──────── Information

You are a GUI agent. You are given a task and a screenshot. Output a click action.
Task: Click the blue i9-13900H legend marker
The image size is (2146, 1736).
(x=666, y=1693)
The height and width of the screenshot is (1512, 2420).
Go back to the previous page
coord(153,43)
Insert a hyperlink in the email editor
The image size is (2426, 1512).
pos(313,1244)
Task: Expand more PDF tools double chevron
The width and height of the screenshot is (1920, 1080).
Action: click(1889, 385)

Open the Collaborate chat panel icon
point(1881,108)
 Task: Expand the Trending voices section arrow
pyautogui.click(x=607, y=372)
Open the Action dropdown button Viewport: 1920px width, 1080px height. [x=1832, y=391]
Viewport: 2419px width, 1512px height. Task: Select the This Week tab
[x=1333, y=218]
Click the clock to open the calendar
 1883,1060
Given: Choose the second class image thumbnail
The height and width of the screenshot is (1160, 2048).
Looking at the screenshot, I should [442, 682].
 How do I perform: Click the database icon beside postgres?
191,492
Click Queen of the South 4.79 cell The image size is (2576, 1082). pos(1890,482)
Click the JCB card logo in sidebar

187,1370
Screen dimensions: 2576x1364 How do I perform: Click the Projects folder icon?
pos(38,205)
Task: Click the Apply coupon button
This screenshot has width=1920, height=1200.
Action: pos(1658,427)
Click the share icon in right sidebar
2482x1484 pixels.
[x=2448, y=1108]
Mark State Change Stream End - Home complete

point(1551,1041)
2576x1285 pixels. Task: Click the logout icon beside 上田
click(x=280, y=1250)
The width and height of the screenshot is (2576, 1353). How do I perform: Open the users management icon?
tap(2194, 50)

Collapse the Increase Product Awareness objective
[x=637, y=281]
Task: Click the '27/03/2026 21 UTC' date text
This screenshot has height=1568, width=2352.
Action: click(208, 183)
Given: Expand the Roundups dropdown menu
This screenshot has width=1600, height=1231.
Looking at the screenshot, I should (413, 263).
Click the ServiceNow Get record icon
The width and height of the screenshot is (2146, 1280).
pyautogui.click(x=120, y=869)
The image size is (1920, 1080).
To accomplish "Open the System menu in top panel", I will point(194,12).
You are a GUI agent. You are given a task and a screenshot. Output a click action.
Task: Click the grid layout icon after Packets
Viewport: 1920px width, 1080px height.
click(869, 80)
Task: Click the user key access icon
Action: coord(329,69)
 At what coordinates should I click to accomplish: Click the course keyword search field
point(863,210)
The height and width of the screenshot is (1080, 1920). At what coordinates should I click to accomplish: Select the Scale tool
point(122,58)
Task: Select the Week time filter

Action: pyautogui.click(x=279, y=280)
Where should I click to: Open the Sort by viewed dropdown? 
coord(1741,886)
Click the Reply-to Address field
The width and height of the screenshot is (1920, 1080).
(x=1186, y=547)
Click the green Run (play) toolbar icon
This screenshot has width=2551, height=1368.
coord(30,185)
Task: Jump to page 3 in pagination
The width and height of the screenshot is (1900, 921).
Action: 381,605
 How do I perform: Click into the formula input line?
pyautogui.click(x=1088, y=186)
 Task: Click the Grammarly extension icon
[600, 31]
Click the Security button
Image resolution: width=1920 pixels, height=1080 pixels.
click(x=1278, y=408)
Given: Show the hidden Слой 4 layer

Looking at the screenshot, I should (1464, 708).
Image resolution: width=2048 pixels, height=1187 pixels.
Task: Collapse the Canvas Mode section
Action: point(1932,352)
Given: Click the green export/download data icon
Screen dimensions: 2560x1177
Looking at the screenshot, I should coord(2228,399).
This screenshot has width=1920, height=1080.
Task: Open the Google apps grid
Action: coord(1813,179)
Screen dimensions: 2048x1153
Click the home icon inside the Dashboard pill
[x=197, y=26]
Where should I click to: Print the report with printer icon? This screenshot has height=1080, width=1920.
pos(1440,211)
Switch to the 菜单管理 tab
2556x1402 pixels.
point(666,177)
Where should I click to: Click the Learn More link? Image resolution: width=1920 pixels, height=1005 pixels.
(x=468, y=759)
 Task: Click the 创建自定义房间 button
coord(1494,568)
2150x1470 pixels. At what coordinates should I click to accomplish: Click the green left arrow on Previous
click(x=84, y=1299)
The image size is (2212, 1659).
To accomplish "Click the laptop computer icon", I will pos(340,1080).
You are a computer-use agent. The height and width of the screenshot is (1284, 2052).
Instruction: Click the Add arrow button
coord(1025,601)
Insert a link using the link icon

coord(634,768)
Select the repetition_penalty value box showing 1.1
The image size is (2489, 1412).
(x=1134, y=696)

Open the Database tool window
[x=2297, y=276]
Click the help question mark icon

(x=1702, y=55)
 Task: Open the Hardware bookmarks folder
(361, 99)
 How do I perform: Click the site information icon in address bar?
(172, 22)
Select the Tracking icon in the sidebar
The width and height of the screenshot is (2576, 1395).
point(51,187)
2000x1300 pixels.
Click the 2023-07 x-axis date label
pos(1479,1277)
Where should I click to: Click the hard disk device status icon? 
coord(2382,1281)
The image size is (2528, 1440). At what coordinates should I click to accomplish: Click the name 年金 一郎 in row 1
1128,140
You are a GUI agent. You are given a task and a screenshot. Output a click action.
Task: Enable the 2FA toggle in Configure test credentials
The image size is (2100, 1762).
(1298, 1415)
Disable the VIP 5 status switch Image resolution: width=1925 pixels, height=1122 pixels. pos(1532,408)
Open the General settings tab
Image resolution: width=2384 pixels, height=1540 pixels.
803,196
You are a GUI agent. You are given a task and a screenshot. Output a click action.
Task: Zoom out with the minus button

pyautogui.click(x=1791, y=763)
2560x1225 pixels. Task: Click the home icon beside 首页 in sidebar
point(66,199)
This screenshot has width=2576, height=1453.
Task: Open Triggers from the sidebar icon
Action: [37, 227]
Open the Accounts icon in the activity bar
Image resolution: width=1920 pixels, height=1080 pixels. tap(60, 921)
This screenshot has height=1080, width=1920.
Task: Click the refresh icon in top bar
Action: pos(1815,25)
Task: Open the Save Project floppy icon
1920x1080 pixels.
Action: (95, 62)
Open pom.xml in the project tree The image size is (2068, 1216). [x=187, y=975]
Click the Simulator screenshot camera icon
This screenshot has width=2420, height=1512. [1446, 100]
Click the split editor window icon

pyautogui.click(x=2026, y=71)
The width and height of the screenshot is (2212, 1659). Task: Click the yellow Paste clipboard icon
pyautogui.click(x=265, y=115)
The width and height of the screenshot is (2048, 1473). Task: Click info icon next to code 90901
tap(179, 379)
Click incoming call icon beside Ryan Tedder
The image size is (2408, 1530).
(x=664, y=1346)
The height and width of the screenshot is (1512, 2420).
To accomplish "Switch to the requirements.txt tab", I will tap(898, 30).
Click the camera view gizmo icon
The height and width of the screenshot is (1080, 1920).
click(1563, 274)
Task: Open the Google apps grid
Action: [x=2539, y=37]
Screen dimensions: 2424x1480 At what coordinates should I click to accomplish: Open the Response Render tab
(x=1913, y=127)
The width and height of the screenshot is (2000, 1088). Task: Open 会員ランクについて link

────────────────

What lines in the data above carry "will"? Return them all.

# Result
To accomplish "Open the System menu in top panel", I will point(194,12).
To accomplish "Click the laptop computer icon", I will pos(340,1080).
To accomplish "Switch to the requirements.txt tab", I will tap(898, 30).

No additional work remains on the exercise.